**Text provided**
The book starts with the death of her grandmother, aged 94. While she was dying, she "turned her beautiful,speckled eyes" towards her granddaughter and asked: "What have I lived for?" Athill gestured towards the large family that "could not have existed without her", told her about the world that she had created for them and that "something that her love had made would still be alive". But what, she asks in the opening chapter, of a woman "who had never had the chance, or had missed the chance, to create something like that?" That, she says, "is a question to whistle up an icy wind".

What follows is one of the most chilling books I've ever read. A confessional memoir before the genre existed (it was written in 1962, way, way before the flood of children called "It" or hearts being smashed into a million tiny pieces), it recounts, with such cool precision that you have to read it to believe it, a life of happy high spirits and great privilege, soured by romantic disappointment. Brought up, at least some of the time, in a large country house with a butler, footman, cook, kitchen-maid, scullery maid, housemaids, lady's maid, coachman, chauffeur and gardeners, Diana Athill had a charmed childhood, full of the accoutrements – horses, hunting, balls – of a landed gentry background that fostered an "indecent sense of superiority". When she was 15, a young man called Paul (in the book, Tony in real life) joined the family as a tutor to her brother. "Within two days," she says, "the lines of my life were laid down".

The teenage Diana, who had been keen to explore sex since discovering a copy of Wise Parenthood on her parents' bookshelves when she was 11, promptly fell in love. Her infatuation didn't stop her pursuing other romantic possibilities, not even after she and Paul were engaged and she had happily surrendered her virginity. But Paul was the man she loved. Paul was the man she was going to marry. Paul was the man who would be the father of her children. When war struck and Paul went off to fight in the RAF, they wrote passionate letters about the life they'd lead together when it ended. Suddenly, the letters stopped. After two years of silence, Paul asked to be released from the engagement. He married someone else and died in the war.

**Supplied material**
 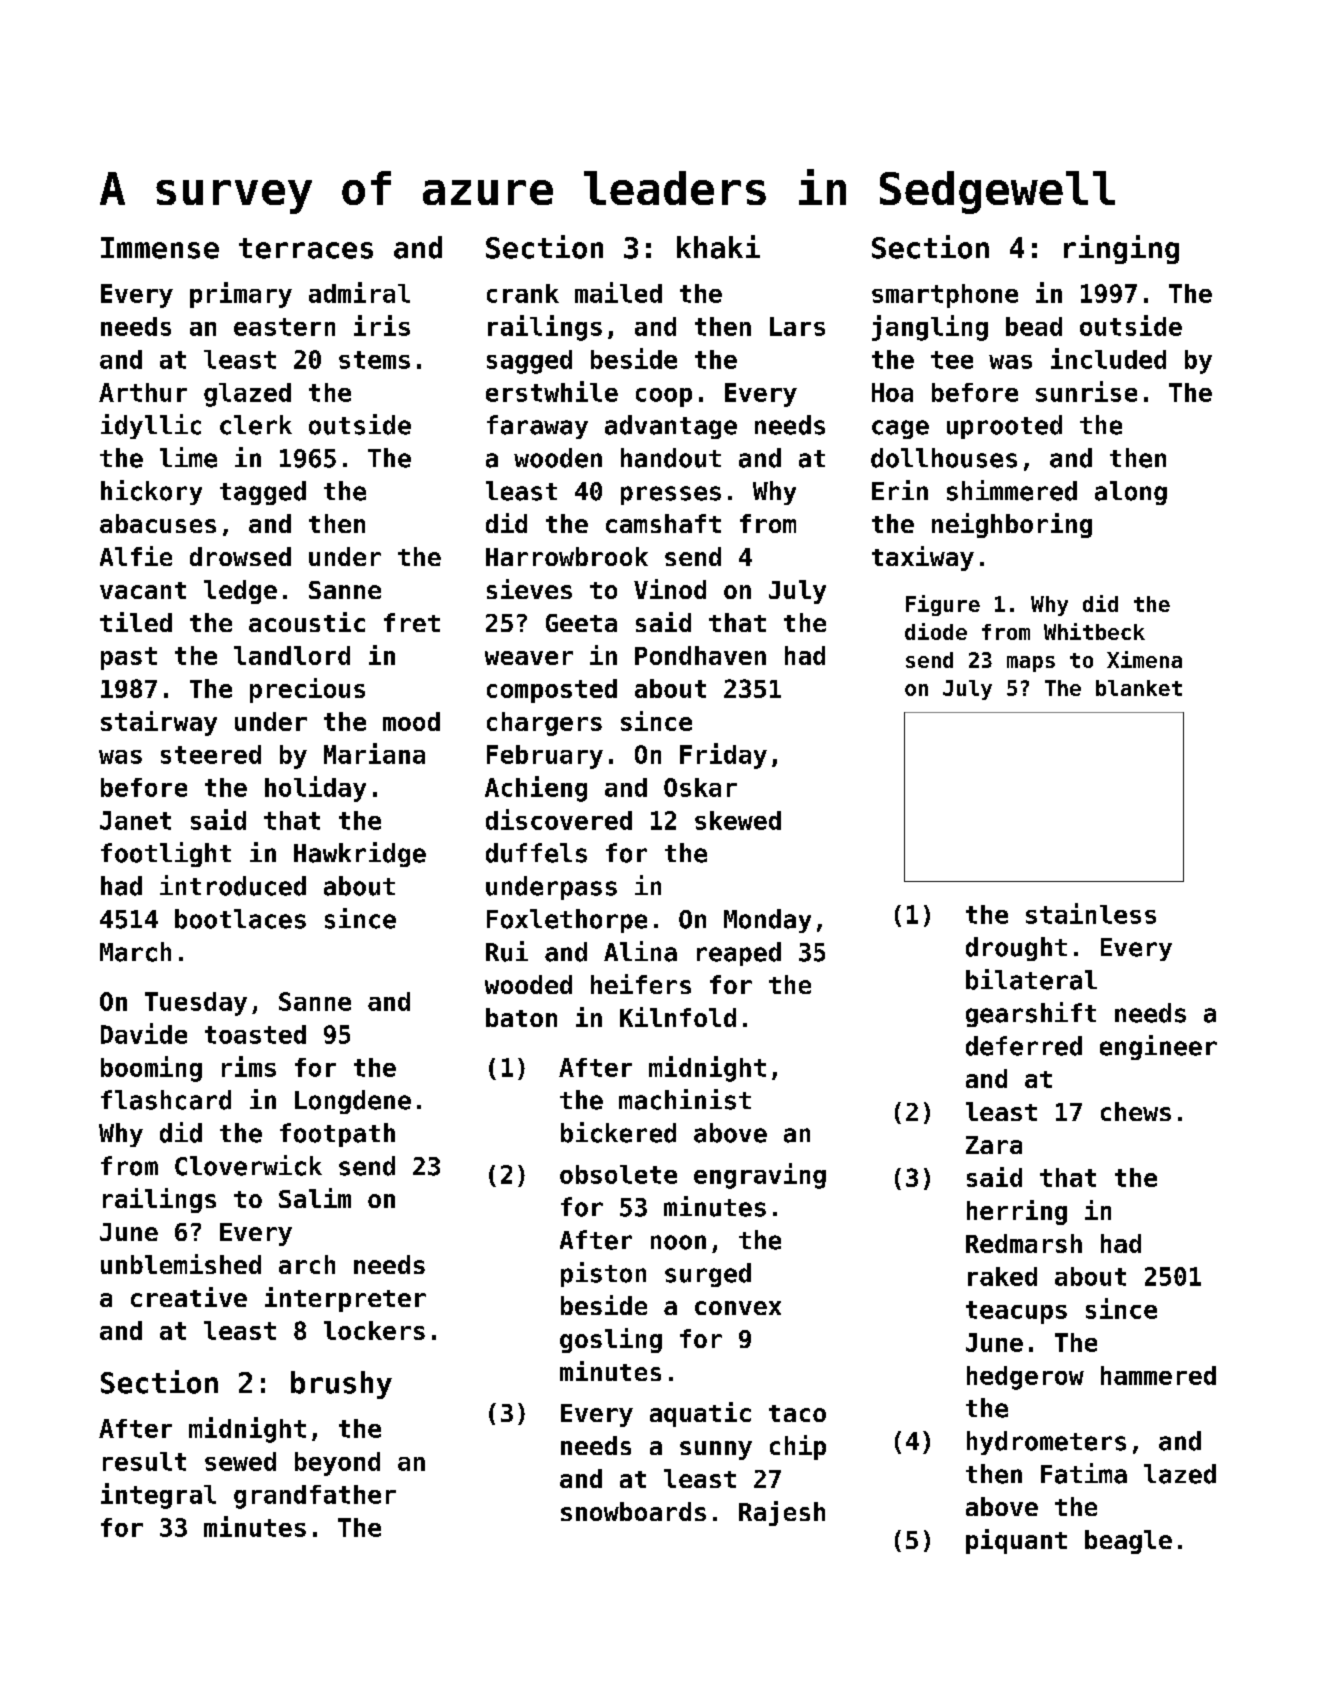 I want to click on beagle, so click(x=1128, y=1542).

**Exercise prompt**
In the passage above about Diana Athill's memoir, what accoutrements of her landed gentry background does it name?

**Task solution**
Horses, hunting, balls